» **DESCRIPTION OF THE TASK**
Repeat the entries below exactly and in full.

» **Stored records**
* * * * * * * * *

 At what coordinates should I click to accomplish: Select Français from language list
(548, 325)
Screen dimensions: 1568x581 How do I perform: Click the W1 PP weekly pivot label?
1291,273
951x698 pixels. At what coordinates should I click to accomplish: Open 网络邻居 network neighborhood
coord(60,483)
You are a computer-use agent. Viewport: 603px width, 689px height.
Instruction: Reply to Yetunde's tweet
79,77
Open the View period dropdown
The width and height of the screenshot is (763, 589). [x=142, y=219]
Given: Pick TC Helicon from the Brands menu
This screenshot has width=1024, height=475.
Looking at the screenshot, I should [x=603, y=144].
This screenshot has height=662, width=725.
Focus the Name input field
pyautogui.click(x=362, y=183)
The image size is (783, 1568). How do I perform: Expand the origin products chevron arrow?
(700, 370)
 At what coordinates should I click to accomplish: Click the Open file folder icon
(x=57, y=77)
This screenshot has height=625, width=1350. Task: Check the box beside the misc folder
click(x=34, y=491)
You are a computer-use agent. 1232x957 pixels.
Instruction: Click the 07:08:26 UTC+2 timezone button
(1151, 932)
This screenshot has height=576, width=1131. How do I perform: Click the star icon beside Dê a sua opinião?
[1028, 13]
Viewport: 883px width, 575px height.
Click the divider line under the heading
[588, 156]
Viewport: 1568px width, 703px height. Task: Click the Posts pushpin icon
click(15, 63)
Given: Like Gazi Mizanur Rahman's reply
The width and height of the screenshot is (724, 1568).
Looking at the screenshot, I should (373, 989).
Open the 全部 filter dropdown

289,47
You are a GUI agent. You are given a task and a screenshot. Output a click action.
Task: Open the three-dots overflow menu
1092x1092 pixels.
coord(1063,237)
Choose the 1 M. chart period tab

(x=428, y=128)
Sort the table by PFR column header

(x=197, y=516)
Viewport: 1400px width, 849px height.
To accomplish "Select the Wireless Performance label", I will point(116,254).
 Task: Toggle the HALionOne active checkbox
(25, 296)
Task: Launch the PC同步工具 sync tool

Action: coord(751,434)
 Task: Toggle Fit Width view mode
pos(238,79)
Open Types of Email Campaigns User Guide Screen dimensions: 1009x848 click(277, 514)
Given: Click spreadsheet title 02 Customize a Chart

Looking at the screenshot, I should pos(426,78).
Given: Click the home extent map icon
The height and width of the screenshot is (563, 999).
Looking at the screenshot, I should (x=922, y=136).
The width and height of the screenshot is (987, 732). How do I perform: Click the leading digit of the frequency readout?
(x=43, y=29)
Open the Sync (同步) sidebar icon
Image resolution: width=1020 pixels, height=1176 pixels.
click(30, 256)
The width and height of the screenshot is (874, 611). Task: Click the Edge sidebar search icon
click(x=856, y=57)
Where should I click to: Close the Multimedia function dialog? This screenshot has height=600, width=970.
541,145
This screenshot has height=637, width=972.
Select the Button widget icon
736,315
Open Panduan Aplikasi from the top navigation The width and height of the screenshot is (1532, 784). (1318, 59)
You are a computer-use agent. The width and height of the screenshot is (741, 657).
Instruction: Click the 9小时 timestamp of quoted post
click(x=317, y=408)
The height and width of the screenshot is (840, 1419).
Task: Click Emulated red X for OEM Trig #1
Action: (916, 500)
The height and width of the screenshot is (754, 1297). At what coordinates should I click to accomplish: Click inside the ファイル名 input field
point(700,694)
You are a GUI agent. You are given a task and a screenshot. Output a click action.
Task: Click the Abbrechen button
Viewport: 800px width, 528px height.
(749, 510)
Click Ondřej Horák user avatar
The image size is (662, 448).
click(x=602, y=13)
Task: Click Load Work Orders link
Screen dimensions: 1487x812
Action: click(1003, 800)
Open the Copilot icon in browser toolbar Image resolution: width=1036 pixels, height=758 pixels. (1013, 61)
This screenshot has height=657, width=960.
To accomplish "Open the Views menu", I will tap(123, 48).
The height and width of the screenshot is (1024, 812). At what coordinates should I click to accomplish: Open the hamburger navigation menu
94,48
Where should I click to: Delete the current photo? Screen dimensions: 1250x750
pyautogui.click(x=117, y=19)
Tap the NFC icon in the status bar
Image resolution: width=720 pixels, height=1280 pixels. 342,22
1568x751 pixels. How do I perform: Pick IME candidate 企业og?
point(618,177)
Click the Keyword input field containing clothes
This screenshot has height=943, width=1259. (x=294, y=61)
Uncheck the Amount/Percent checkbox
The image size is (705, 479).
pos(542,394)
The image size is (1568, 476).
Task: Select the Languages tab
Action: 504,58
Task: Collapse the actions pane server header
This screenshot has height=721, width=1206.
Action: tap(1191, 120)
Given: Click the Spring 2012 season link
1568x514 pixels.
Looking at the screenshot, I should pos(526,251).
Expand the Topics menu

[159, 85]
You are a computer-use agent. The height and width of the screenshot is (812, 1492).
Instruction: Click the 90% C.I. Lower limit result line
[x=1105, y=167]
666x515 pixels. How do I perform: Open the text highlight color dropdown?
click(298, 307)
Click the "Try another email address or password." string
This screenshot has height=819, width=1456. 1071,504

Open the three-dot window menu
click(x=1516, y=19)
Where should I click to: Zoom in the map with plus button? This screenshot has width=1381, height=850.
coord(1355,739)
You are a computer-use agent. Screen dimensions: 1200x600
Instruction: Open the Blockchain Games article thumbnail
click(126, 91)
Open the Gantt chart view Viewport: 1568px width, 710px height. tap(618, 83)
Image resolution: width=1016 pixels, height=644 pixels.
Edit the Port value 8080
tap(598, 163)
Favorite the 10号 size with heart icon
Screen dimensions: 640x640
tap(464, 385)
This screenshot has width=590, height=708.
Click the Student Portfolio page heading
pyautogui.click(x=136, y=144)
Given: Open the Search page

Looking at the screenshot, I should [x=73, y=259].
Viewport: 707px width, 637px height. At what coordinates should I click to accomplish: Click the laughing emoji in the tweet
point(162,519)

* * * * * * * * *

» **TASK SOLUTION**
 At what coordinates should I click to accomplish: Select Français from language list
(548, 325)
Screen dimensions: 1568x581 How do I perform: Click the W1 PP weekly pivot label?
1291,273
951x698 pixels. At what coordinates should I click to accomplish: Open 网络邻居 network neighborhood
coord(60,483)
You are a computer-use agent. Viewport: 603px width, 689px height.
Instruction: Reply to Yetunde's tweet
79,77
Open the View period dropdown
The width and height of the screenshot is (763, 589). [x=142, y=219]
Given: Pick TC Helicon from the Brands menu
This screenshot has width=1024, height=475.
Looking at the screenshot, I should [x=603, y=144].
This screenshot has height=662, width=725.
Focus the Name input field
pyautogui.click(x=362, y=183)
The image size is (783, 1568). How do I perform: Expand the origin products chevron arrow?
(700, 370)
 At what coordinates should I click to accomplish: Click the Open file folder icon
(x=57, y=77)
This screenshot has height=625, width=1350. Task: Check the box beside the misc folder
click(x=34, y=491)
You are a computer-use agent. 1232x957 pixels.
Instruction: Click the 07:08:26 UTC+2 timezone button
(1151, 932)
This screenshot has height=576, width=1131. How do I perform: Click the star icon beside Dê a sua opinião?
[1028, 13]
Viewport: 883px width, 575px height.
Click the divider line under the heading
[588, 156]
Viewport: 1568px width, 703px height. Task: Click the Posts pushpin icon
click(15, 63)
Given: Like Gazi Mizanur Rahman's reply
The width and height of the screenshot is (724, 1568).
Looking at the screenshot, I should (373, 989).
Open the 全部 filter dropdown

289,47
You are a GUI agent. You are given a task and a screenshot. Output a click action.
Task: Open the three-dots overflow menu
1092x1092 pixels.
coord(1063,237)
Choose the 1 M. chart period tab

(x=428, y=128)
Sort the table by PFR column header

(x=197, y=516)
Viewport: 1400px width, 849px height.
To accomplish "Select the Wireless Performance label", I will point(116,254).
 Task: Toggle the HALionOne active checkbox
(25, 296)
Task: Launch the PC同步工具 sync tool

Action: coord(751,434)
 Task: Toggle Fit Width view mode
pos(238,79)
Open Types of Email Campaigns User Guide Screen dimensions: 1009x848 click(277, 514)
Given: Click spreadsheet title 02 Customize a Chart

Looking at the screenshot, I should pos(426,78).
Given: Click the home extent map icon
The height and width of the screenshot is (563, 999).
Looking at the screenshot, I should (x=922, y=136).
The width and height of the screenshot is (987, 732). How do I perform: Click the leading digit of the frequency readout?
(x=43, y=29)
Open the Sync (同步) sidebar icon
Image resolution: width=1020 pixels, height=1176 pixels.
click(30, 256)
The width and height of the screenshot is (874, 611). Task: Click the Edge sidebar search icon
click(x=856, y=57)
Where should I click to: Close the Multimedia function dialog? This screenshot has height=600, width=970.
541,145
This screenshot has height=637, width=972.
Select the Button widget icon
736,315
Open Panduan Aplikasi from the top navigation The width and height of the screenshot is (1532, 784). (1318, 59)
You are a computer-use agent. The width and height of the screenshot is (741, 657).
Instruction: Click the 9小时 timestamp of quoted post
click(x=317, y=408)
The height and width of the screenshot is (840, 1419).
Task: Click Emulated red X for OEM Trig #1
Action: (916, 500)
The height and width of the screenshot is (754, 1297). At what coordinates should I click to accomplish: Click inside the ファイル名 input field
point(700,694)
You are a GUI agent. You are given a task and a screenshot. Output a click action.
Task: Click the Abbrechen button
Viewport: 800px width, 528px height.
(749, 510)
Click Ondřej Horák user avatar
The image size is (662, 448).
click(x=602, y=13)
Task: Click Load Work Orders link
Screen dimensions: 1487x812
Action: click(1003, 800)
Open the Copilot icon in browser toolbar Image resolution: width=1036 pixels, height=758 pixels. (1013, 61)
This screenshot has height=657, width=960.
To accomplish "Open the Views menu", I will tap(123, 48).
The height and width of the screenshot is (1024, 812). At what coordinates should I click to accomplish: Open the hamburger navigation menu
94,48
Where should I click to: Delete the current photo? Screen dimensions: 1250x750
pyautogui.click(x=117, y=19)
Tap the NFC icon in the status bar
Image resolution: width=720 pixels, height=1280 pixels. 342,22
1568x751 pixels. How do I perform: Pick IME candidate 企业og?
point(618,177)
Click the Keyword input field containing clothes
This screenshot has height=943, width=1259. (x=294, y=61)
Uncheck the Amount/Percent checkbox
The image size is (705, 479).
pos(542,394)
The image size is (1568, 476).
Task: Select the Languages tab
Action: 504,58
Task: Collapse the actions pane server header
This screenshot has height=721, width=1206.
Action: tap(1191, 120)
Given: Click the Spring 2012 season link
1568x514 pixels.
Looking at the screenshot, I should pos(526,251).
Expand the Topics menu

[159, 85]
You are a computer-use agent. The height and width of the screenshot is (812, 1492).
Instruction: Click the 90% C.I. Lower limit result line
[x=1105, y=167]
666x515 pixels. How do I perform: Open the text highlight color dropdown?
click(298, 307)
Click the "Try another email address or password." string
This screenshot has height=819, width=1456. 1071,504

Open the three-dot window menu
click(x=1516, y=19)
Where should I click to: Zoom in the map with plus button? This screenshot has width=1381, height=850.
coord(1355,739)
You are a computer-use agent. Screen dimensions: 1200x600
Instruction: Open the Blockchain Games article thumbnail
click(126, 91)
Open the Gantt chart view Viewport: 1568px width, 710px height. tap(618, 83)
Image resolution: width=1016 pixels, height=644 pixels.
Edit the Port value 8080
tap(598, 163)
Favorite the 10号 size with heart icon
Screen dimensions: 640x640
tap(464, 385)
This screenshot has width=590, height=708.
Click the Student Portfolio page heading
pyautogui.click(x=136, y=144)
Given: Open the Search page

Looking at the screenshot, I should [x=73, y=259].
Viewport: 707px width, 637px height. At what coordinates should I click to accomplish: Click the laughing emoji in the tweet
point(162,519)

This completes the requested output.